Aslında Batmaz kadar Tuğluk da dertli. O da bu tür iftiralarla yıpratılmak istendiğinden şikayetçi. Selma Batmaz ismini hatırladığını ancak onunla bir defa bile görüşmediğini, avukatlığını yapmadığını söyleyen Tuğluk, "Hayatım boyunca legal alanın dışına çıkmadım.
AYSEL TUĞLUK İDDİALARI REDDETTİ
Siyaseti tercih ettim. Barışı sağlamak için uğraşıyorum. Selma Batmaz intikam almak amacıyla iftira atıyor" dedi. Kuryelik suçlamalarını ret eden Tuğluk, sözlerini şöyle sürdürdü:
"Cezaevine gidip geliyordum. Selma Batmaz ile hiçbir görüşmüşlüğüm ve sohbetim yoktur.

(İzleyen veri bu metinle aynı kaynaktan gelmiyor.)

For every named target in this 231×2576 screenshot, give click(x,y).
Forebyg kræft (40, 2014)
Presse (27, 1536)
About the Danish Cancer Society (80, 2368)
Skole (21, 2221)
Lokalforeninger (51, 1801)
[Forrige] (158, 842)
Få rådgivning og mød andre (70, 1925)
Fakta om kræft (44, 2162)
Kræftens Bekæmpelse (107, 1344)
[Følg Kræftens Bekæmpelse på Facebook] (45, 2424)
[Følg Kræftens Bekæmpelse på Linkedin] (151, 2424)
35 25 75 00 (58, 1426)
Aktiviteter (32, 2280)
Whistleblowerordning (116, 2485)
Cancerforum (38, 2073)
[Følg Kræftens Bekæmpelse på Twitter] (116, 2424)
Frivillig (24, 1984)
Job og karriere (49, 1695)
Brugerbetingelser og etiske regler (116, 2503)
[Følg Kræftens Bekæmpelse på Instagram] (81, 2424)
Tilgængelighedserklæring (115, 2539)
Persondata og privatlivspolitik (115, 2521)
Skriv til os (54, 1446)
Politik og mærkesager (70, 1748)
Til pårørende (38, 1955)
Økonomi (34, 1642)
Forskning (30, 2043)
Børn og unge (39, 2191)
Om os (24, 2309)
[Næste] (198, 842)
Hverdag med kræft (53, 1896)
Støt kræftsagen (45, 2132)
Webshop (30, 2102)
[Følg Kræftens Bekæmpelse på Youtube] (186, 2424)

Bunu cezaevi kayıtlarında tespit etme kolaydır. Bu gibi suçlamalarla bizleri kıskaca almaya çalışıyorlar. Zaten her şeyimizi didik didik eden bir ekip var. Ayıptır. Neden bu tür kurgularla Kürt siyasetçileri konuşmaz hale getirmeye çalışıyorlar. Bizler devre dışı bırakıldıktan sonra kimlerle görüşecekler. Bakın açık ve net söylüyorum. Bu problem bitsin gerekirse 10-20 sene yatarım. Bu tür haberleri ihbar olarak kullanacaklar vardır. Kim ne yaparsa yapsın doğruları yapmaktan vazgeçmeyeceğim. Ben çözüme ve kardeşliğe hizmet ediyorum. Lütfen kimse BDP'yi terörize etmesin. Bana yapılan iftira mevcut konjonktür, konsept ve ortama malzeme olarak kullanılacaktır. Yeter artık bıktık."